Effects of Hot-Carrier Stress on the RF Performance of $0.18\ \mu {\rm m}$ Technology NMOSFETs and Circuits

The effects of DC hot-carrier stress on DC and RF performance of submicron LDD NMOSFETs are investigated. It is shown that the unity current gain frequency $f_{T}$ decreases as the transconductance $g_{m}$ and gate-source capacitor $C_{gs}$ of the transistor are degraded with stress time. It is observed that the degradation of $f_{T}$ versus stress time is faster than that of the $g_{m}$ degradation. This was found to be due to the increase of the gate-source capacitance $C_{gs}$ with stress. The threshold voltage $V_{th}$ and the output conductance $g_{ds}$ increase and the intrinsic voltage gain of the device $A_{v, int}$ decreases by stress.

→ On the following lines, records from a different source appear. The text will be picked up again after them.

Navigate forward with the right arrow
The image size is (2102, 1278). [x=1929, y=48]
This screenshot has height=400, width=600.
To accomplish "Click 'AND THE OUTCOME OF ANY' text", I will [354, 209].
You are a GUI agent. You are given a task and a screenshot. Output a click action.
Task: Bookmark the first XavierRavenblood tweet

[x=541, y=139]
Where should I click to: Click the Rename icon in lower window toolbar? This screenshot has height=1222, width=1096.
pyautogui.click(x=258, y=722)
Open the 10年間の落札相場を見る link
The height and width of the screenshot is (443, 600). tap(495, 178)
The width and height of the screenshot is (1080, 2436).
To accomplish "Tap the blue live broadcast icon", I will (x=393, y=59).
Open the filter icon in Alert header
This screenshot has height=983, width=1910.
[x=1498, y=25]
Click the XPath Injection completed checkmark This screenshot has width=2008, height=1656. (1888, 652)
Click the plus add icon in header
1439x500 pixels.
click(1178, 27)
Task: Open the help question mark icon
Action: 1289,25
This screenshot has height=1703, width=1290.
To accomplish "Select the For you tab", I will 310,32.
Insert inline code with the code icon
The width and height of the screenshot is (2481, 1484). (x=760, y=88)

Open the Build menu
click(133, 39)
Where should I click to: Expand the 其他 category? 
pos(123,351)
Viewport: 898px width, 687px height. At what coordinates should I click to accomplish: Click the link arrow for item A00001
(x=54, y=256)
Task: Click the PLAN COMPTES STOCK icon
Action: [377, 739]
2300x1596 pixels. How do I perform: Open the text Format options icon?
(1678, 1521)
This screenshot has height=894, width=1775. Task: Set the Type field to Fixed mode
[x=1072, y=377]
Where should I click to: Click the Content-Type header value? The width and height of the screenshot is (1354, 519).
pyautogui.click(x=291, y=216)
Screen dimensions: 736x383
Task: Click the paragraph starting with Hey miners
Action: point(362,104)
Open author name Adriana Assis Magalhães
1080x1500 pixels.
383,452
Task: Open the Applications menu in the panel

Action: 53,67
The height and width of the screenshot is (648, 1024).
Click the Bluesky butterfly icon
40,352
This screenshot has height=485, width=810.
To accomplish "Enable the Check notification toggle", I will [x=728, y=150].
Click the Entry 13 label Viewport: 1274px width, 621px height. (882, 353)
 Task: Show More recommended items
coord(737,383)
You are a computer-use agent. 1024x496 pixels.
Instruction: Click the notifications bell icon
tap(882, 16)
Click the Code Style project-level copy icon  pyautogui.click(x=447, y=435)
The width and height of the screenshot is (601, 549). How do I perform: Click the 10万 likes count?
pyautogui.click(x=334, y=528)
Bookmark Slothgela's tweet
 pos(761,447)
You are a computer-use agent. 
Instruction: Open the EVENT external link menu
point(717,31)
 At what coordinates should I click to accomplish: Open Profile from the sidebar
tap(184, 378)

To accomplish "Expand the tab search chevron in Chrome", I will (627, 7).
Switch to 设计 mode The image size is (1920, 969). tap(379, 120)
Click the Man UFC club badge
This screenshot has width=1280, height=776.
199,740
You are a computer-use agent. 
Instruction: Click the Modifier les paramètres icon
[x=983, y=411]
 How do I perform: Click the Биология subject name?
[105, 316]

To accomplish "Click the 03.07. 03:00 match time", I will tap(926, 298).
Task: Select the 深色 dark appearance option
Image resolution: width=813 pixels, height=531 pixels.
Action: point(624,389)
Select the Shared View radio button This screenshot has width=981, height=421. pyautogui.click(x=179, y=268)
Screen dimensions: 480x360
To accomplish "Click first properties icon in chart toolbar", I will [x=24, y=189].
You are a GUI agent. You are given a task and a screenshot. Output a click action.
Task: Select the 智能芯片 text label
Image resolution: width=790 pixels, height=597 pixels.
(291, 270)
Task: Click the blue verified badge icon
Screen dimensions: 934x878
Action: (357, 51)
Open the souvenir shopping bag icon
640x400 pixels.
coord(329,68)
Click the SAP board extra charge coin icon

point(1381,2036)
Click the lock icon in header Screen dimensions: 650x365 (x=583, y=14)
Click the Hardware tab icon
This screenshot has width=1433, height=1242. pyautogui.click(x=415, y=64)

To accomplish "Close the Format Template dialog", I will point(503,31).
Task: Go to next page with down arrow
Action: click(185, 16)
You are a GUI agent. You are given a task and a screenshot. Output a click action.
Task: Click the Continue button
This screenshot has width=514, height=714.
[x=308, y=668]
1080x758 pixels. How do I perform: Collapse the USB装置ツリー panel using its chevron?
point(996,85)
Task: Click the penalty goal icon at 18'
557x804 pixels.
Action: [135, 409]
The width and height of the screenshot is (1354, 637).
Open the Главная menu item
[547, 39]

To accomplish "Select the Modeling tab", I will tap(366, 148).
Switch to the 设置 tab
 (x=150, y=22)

The effect of hot carrier stress on the noise performance of the device is investigated by calculating the minimum noise figure of the device $NF_{min}$ before and after stress, using the calibrated small signal model of the transistors. The results of the hot carrier experiments on single devices are used to analyze the hot carrier effects on the transducer power gain $G_{T}$ input matching $\Gamma_{{\rm in}}$, noise figure $NF$ and stability factor µ of a low noise amplifier made of these NMOSFETs.